The university was founded five years after the Austro-Hungarian Compromise of 1867, according to which Hungary and Transylvania were reunited. It also resulted increased demands for higher education, for which Hungary, with a population over 14 million, did not have a sufficient number of institutions, especially compared to the Cisleithanian part of the monarchy with 18 million inhabitants. To manage this situation, the Hungarian government proposed to establish a new university either in Pozsony (Bratislava) or Kolozsvár, eventually choosing the latter one.

On 11 May 1870, József Eötvös, Minister of Religion and Education of Hungary presented a set of law proposals to the Hungarian Parliament regarding the reorganization of the Hungarian higher education system and the establishment of a new university in Kolozsvár. The negotiations were scheduled for January 1871, however, because of Eötvös' illness and death in early February, shortly before the decision of the parliamentary commission, the issue was postponed. It was not until 1872 when the talks continued. Considering the slow process, and the uncertain outcome of the coming elections which could have affected badly the initiations, Tivadar Pauler, Eötvös' successor turned to King Franz Joseph who authorised the Hungarian government to set up the university even before the approval of the Parliament.

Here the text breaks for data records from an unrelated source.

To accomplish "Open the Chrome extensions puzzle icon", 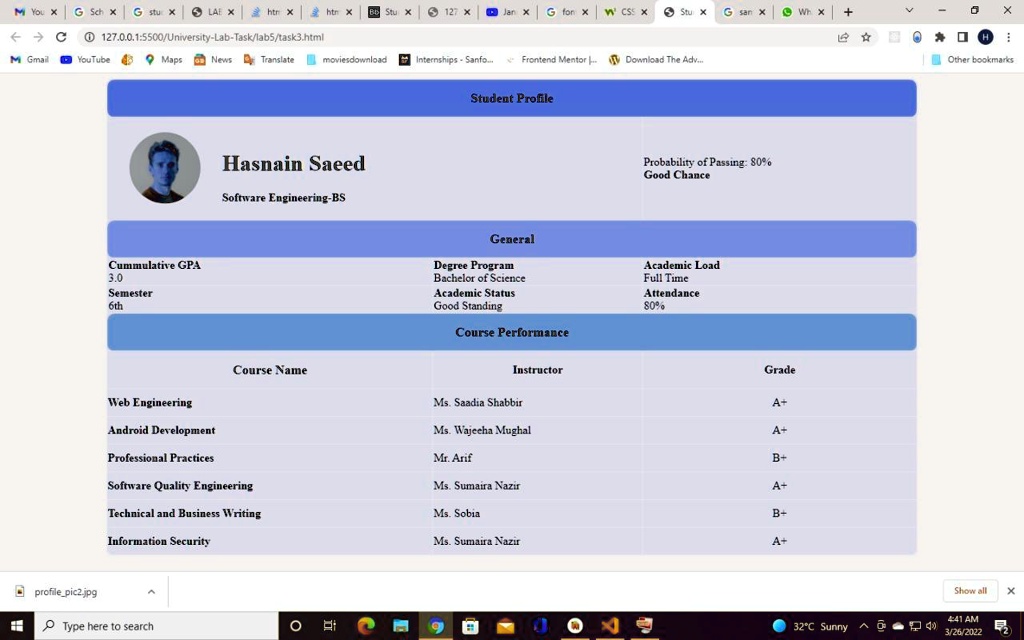I will [x=939, y=36].
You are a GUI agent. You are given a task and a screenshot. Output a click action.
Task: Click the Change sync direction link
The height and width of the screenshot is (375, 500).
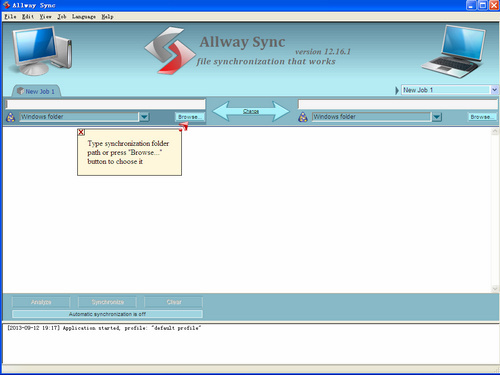coord(251,111)
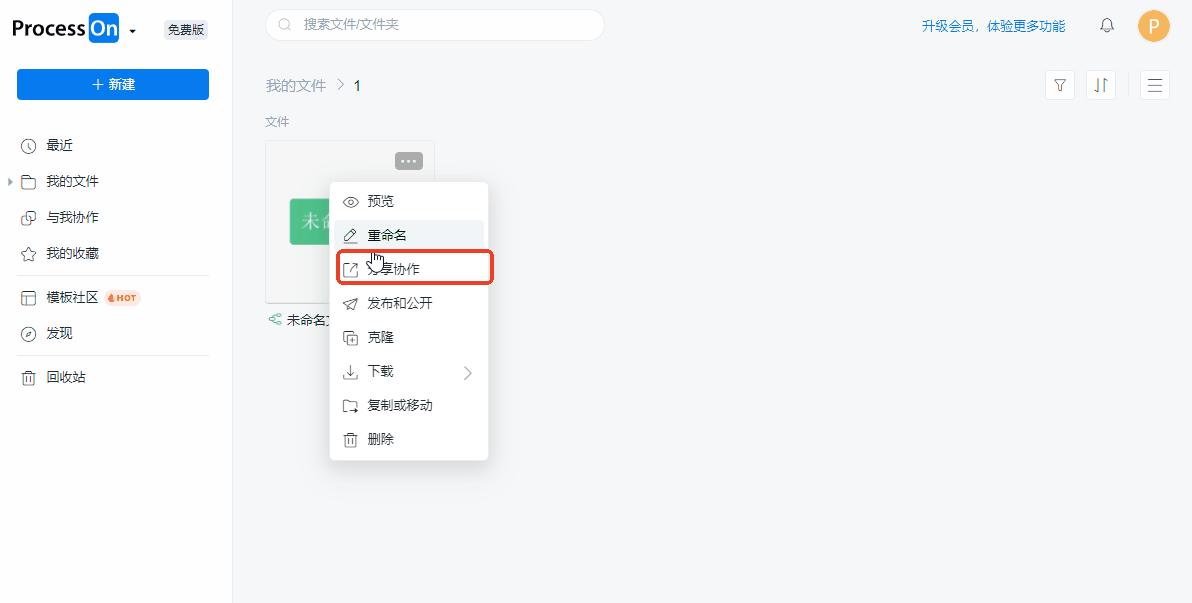This screenshot has width=1192, height=603.
Task: Open notifications via the bell icon
Action: pyautogui.click(x=1107, y=25)
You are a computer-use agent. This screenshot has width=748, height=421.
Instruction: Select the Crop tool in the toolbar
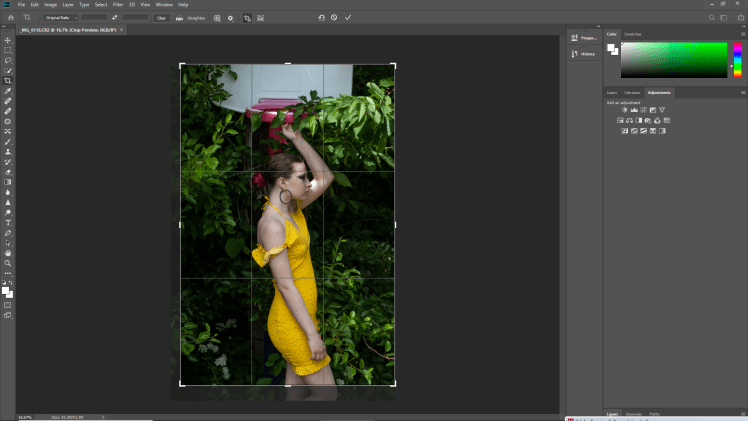pos(8,81)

Shortly after, on 11 June 1872, Prime Minister Menyhért Lónyay together with two other ministers Lajos Tisza (Transport) and Tivadar Pauler (Religion and Education) visited Kolozsvár, where they handed over the former buildings of the county council to the university and announced the availability of the teaching positions. The 39 member teaching staff was selected from over 120 applicants, on the recommendation of Ágoston Trefort, the Minister of Religion and Education of the new government; King Franz Joseph appointed the 34 ordinary and 5 extraordinary professors on 29 September and 17 October 1872, respectively. They took their oath to Ministerial Commissioner Imre Mikó on 19 October 1872 in the gala hall of the Roman Catholic Lyceum and subsequently the university authorities were formed. On the same occasion Áron Berde was elected for rector and Sámuel Brassai for prorector of the university.

Meanwhile, on 12 October 1872 the Parliament passed the draft law and enacted as the Articles XIX and XX of 1872. The first one, titled "Regarding the establishment and provisional organization of the Hungarian Royal University of Kolozsvár", arranged the organization and the internal regulations of the university, while the latter one provided the financial background of the institution. On 11 November 1872 the university effectively began its operation with 258 students on four faculties (Legal and Political Studies, Medicine, Philosophy and Sciences). Due to Magyarization policies Romanian was not included as a language of education. However, a chair for Romanian language and literature was permitted.

===Early years and development===
During its first decade the work in the university went under very difficult circumstances. The budget was barely enough to maintain the institution and the appropriate buildings and equipment were also missing. A process of changing in this situation began on 4 January 1881, when, after repeated requests King Franz Joseph issued the deed of foundation. He also permitted the institution to bear his name and from then it was officially known as the Royal Hungarian Franz Joseph University. In addition, this date marked the end of the temporary status of the university and the beginning of large-scale construction projects.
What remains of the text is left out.